--- START ---
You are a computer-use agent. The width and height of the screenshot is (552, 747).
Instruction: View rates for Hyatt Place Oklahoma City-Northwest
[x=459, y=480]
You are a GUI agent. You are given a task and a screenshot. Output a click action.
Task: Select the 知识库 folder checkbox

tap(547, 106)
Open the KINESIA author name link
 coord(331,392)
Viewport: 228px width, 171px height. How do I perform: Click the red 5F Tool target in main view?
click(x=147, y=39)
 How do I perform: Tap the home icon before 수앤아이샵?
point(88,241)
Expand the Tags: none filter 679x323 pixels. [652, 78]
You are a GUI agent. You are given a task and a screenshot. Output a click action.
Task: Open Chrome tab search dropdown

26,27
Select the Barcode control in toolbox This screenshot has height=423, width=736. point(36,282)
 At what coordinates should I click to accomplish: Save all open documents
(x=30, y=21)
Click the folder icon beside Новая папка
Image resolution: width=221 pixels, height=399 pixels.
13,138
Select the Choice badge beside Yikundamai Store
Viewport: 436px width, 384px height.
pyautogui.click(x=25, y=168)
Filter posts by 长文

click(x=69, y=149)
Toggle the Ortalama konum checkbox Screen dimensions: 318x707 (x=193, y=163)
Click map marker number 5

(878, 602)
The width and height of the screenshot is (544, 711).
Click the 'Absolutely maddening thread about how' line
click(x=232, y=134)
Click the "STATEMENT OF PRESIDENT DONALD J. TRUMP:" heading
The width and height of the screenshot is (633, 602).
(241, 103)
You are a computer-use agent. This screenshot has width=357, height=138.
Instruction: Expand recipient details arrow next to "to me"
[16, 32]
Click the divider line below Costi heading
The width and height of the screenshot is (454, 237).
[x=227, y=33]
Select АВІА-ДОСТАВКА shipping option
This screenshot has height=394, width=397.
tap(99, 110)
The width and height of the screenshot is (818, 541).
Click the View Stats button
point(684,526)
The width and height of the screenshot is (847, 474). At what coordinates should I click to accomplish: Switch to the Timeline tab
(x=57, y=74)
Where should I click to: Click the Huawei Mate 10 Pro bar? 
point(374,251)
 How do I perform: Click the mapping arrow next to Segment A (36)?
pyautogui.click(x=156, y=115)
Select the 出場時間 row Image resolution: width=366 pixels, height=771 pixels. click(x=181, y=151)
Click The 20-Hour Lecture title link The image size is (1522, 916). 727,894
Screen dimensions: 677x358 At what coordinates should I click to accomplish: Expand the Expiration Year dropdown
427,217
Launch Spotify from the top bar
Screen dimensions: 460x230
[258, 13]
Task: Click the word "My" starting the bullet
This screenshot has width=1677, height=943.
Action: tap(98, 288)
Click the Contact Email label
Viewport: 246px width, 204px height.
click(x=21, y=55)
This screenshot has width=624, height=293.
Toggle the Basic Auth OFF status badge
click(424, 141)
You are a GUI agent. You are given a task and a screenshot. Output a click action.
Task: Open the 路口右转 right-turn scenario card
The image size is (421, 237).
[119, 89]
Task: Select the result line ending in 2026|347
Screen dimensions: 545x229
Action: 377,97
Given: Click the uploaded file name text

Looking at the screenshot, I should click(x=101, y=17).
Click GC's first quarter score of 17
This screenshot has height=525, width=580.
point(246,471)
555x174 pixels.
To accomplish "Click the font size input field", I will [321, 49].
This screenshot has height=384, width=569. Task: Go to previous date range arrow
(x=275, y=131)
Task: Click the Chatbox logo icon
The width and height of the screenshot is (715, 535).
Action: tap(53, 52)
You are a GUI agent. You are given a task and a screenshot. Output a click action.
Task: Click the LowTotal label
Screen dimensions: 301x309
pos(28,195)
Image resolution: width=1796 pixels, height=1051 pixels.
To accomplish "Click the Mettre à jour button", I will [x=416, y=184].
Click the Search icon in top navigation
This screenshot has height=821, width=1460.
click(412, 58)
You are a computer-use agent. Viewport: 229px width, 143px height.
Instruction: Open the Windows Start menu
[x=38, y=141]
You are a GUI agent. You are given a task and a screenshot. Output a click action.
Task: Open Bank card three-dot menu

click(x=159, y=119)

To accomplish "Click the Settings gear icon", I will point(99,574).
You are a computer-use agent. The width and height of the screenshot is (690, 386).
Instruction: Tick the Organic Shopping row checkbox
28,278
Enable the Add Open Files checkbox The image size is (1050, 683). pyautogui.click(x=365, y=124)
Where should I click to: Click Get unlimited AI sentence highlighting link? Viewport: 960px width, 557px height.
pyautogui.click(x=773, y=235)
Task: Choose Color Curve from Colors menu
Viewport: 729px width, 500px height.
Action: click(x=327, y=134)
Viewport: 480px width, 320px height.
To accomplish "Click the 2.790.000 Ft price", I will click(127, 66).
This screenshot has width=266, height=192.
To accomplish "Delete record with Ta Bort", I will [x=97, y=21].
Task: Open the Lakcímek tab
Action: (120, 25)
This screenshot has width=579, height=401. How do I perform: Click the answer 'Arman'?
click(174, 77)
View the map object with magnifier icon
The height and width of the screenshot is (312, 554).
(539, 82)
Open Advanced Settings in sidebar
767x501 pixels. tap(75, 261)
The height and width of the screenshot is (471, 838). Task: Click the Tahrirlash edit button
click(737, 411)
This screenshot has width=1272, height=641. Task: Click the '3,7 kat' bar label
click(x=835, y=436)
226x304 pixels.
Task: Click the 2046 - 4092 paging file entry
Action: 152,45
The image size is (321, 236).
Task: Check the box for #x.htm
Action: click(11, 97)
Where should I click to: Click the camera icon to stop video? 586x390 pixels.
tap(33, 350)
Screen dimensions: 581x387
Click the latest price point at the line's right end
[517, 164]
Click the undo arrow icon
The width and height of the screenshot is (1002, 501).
--- END ---
Exercise aim. Write out only the lines that run from the line containing "Click the Search icon in top navigation" through the line containing "This screenshot has width=266, height=192.", both included, exactly as they appear above.

Answer.
Click the Search icon in top navigation
This screenshot has height=821, width=1460.
click(412, 58)
You are a computer-use agent. Viewport: 229px width, 143px height.
Instruction: Open the Windows Start menu
[x=38, y=141]
You are a GUI agent. You are given a task and a screenshot. Output a click action.
Task: Open Bank card three-dot menu

click(x=159, y=119)

To accomplish "Click the Settings gear icon", I will point(99,574).
You are a computer-use agent. The width and height of the screenshot is (690, 386).
Instruction: Tick the Organic Shopping row checkbox
28,278
Enable the Add Open Files checkbox The image size is (1050, 683). pyautogui.click(x=365, y=124)
Where should I click to: Click Get unlimited AI sentence highlighting link? Viewport: 960px width, 557px height.
pyautogui.click(x=773, y=235)
Task: Choose Color Curve from Colors menu
Viewport: 729px width, 500px height.
Action: click(x=327, y=134)
Viewport: 480px width, 320px height.
To accomplish "Click the 2.790.000 Ft price", I will click(127, 66).
This screenshot has width=266, height=192.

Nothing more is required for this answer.